A Consolidação do Frete Mínimo

Com a sanção presidencial de Luiz Inácio Lula da Silva, uma medida provisória editada em março se converteu em lei definitiva, estabelecendo um marco legal duradouro para o piso mínimo do frete rodoviário. Essa legislação reforça o compromisso com a valorização dos motoristas, que agora contam com uma garantia formal para o recebimento de valores justos por seus serviços. Além de solidificar a remuneração mínima, a nova lei eleva substancialmente o nível de fiscalização sobre os pagamentos, buscando coibir práticas abusivas e assegurar a estabilidade econômica dos transportadores autônomos e empresas do setor.

O CIOT como Chave para a Regularidade

No centro da nova estrutura de controle está o Código Identificador da Operação de Transporte (CIOT), um mecanismo obrigatório que se torna o passaporte para qualquer viagem. Antes que um caminhão possa iniciar seu percurso, o CIOT precisa ser emitido e apresentado. Este código, de acordo com a Agência Nacional de Transportes Terrestres (ANTT), é a garantia fundamental de que todas as contratações de frete cumprirão rigorosamente o piso mínimo estabelecido. Em sua essência, a ausência ou a não conformidade do CIOT resultará no bloqueio imediato de fretes irregulares, impedindo que a operação sequer saia da fase de contratação, o que representa um avanço significativo na proteção dos direitos dos transportadores.
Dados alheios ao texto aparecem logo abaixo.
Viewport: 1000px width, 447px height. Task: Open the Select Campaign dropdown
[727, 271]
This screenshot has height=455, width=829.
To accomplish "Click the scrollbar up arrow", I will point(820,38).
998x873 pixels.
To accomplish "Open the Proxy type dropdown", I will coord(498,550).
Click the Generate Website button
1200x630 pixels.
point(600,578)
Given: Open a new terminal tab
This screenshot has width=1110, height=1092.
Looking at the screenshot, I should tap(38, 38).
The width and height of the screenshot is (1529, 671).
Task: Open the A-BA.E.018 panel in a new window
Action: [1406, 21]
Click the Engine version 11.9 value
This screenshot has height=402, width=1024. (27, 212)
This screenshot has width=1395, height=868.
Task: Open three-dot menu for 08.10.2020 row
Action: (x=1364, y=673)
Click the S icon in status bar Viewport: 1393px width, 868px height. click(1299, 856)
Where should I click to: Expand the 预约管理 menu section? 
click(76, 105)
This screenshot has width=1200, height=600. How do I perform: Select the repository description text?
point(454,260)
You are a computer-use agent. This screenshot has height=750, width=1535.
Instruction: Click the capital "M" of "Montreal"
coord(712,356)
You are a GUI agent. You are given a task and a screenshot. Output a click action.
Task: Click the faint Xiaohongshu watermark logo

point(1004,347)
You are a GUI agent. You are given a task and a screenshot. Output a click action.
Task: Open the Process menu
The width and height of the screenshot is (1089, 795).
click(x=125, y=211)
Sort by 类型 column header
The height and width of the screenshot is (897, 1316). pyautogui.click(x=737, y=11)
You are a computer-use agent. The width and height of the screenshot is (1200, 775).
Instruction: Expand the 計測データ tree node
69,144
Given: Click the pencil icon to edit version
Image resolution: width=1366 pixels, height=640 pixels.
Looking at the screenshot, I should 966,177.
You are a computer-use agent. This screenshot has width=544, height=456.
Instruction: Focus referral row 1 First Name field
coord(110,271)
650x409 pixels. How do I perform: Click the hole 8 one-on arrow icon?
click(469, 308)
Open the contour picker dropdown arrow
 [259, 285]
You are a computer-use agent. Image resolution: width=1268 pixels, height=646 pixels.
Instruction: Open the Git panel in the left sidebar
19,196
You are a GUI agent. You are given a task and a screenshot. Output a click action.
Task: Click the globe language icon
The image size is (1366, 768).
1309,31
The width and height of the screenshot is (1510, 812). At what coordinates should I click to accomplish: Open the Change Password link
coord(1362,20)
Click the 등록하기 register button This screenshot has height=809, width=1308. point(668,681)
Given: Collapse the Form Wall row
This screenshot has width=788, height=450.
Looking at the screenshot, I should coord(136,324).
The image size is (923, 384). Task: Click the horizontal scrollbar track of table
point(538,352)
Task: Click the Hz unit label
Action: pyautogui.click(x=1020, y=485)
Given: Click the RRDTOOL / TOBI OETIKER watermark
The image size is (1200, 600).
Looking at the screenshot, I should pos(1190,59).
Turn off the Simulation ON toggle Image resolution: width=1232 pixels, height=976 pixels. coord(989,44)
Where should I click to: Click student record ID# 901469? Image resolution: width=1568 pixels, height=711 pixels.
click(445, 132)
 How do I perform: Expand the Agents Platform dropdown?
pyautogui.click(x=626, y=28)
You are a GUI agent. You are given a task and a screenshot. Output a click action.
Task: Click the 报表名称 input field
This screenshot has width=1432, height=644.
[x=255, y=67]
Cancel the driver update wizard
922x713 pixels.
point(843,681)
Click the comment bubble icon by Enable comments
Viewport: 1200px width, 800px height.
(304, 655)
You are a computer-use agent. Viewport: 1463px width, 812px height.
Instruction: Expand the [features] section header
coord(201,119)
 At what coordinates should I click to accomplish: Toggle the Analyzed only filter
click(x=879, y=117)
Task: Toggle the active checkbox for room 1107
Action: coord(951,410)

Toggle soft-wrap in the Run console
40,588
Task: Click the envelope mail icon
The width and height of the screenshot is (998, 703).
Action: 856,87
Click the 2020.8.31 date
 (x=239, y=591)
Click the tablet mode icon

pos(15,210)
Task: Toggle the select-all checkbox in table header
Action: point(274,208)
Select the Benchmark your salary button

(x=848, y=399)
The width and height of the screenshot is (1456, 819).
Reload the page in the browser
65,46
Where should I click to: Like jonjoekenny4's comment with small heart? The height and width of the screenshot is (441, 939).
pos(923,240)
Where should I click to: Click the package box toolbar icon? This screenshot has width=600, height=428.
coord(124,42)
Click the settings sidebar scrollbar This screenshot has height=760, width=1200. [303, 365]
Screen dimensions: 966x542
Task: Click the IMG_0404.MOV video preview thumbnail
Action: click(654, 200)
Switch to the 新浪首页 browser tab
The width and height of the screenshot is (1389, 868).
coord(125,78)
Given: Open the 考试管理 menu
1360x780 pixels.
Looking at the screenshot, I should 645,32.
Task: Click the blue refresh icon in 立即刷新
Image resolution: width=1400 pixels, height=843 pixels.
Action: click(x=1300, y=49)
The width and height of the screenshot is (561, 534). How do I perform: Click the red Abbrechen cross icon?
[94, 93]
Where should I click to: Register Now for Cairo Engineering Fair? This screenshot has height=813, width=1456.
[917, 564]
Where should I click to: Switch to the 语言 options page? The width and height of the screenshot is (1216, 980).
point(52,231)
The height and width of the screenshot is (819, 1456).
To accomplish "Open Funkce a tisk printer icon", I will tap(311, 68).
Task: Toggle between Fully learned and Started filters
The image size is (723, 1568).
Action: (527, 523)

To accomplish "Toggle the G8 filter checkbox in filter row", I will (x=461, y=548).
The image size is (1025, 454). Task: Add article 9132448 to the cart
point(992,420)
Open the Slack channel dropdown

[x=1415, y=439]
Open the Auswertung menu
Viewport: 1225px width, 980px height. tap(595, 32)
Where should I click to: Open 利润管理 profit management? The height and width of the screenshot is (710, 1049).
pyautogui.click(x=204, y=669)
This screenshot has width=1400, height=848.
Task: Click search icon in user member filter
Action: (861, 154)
Fiscalização Inteligente e Combate ao Comércio Ilegal

A eficácia da nova lei é amplificada por um sistema de fiscalização que promete ser abrangente e automatizado. A ANTT será a responsável pela vigilância do cumprimento das regras, utilizando o CIOT não apenas para garantir o frete mínimo, mas também como uma ferramenta estratégica. Isso porque o código está intrinsecamente vinculado ao Manifesto Eletrônico de Documentos Fiscais, permitindo uma verificação cruzada de informações em larga escala. Dessa forma, a fiscalização se torna menos manual e mais eficiente, alcançando um grande volume de operações. Adicionalmente, esta integração confere ao CIOT uma função crucial no combate ao comércio ilegal de mercadorias, identificando e inibindo o transporte de produtos sem a devida documentação fiscal, fortalecendo a segurança jurídica e econômica do país.

A oficialização da lei do frete mínimo representa um avanço multifacetado para o Brasil. Ela não só solidifica um direito fundamental para os motoristas rodoviários de carga, promovendo uma concorrência mais leal e condições de trabalho dignas, mas também implementa um mecanismo robusto de fiscalização. Com a adoção do CIOT e sua integração com os sistemas fiscais, o governo fortalece sua capacidade de monitorar o setor, garantindo a conformidade e, ao mesmo tempo, desarticulando redes de comércio ilegal. É uma medida que promete trazer mais estabilidade, segurança e transparência a uma das espinhas dorsais da economia nacional.